ABSTRACT

Girls’ football is the fastest-growing sport in the world. In the Netherlands, street football is especially popular among girls with migrant and Muslim backgrounds, who increasingly occupy Dutch public sport spaces through this embodied cultural practice. At the same time, the presence of Muslim bodies in Dutch public (sport) spaces is highly problematised and debated. Muslim citizens are often seen as not yet embodying the supposedly Dutch cultural norms of women’s emancipation and sexual freedom. In this chapter, I focus on how these debates on Islam, gender, sexuality and bodies play out in the domain of girls’ street football by taking citizenship and embodiment as conceptual lenses.
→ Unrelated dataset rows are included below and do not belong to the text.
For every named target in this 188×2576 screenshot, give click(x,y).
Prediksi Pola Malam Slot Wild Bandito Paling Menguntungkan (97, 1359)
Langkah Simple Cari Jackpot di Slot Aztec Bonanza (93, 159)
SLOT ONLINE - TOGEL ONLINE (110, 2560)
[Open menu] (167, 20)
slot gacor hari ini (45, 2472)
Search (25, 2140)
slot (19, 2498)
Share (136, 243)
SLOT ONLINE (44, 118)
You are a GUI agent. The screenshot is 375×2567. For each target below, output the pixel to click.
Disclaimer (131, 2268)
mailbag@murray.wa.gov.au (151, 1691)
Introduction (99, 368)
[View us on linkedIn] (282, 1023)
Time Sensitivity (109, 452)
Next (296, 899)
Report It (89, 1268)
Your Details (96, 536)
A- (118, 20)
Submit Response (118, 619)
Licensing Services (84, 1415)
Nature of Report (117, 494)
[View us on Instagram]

The embodied practice of sport is strongly organised along gendered and (hetero)sexualised lines; Dutch citizenship is constructed through gendered, sexualised and secular notions of the body, thereby excluding Islamic bodies. Based on ten months of ethnographic fieldwork, I show how the embodiment of gender and sexuality in sport intersects with the embodiment of religion and citizenship in the football practices of Moroccan–Dutch Muslim girls in an urban Dutch neighbourhood. Firstly, I discuss white Dutch sport and youth professionals’ perspectives on Muslim girls and sport, in which they reinforce dominant and binary ideas on both religion and gender. Secondly, I show how young Muslim footballers themselves embody gender, religion and citizenship in their sport activities. I argue that by playing football, Muslim girls exceed gendered and religious embodiments of citizenship and reconstitute citizenship through embodiments of winning and football.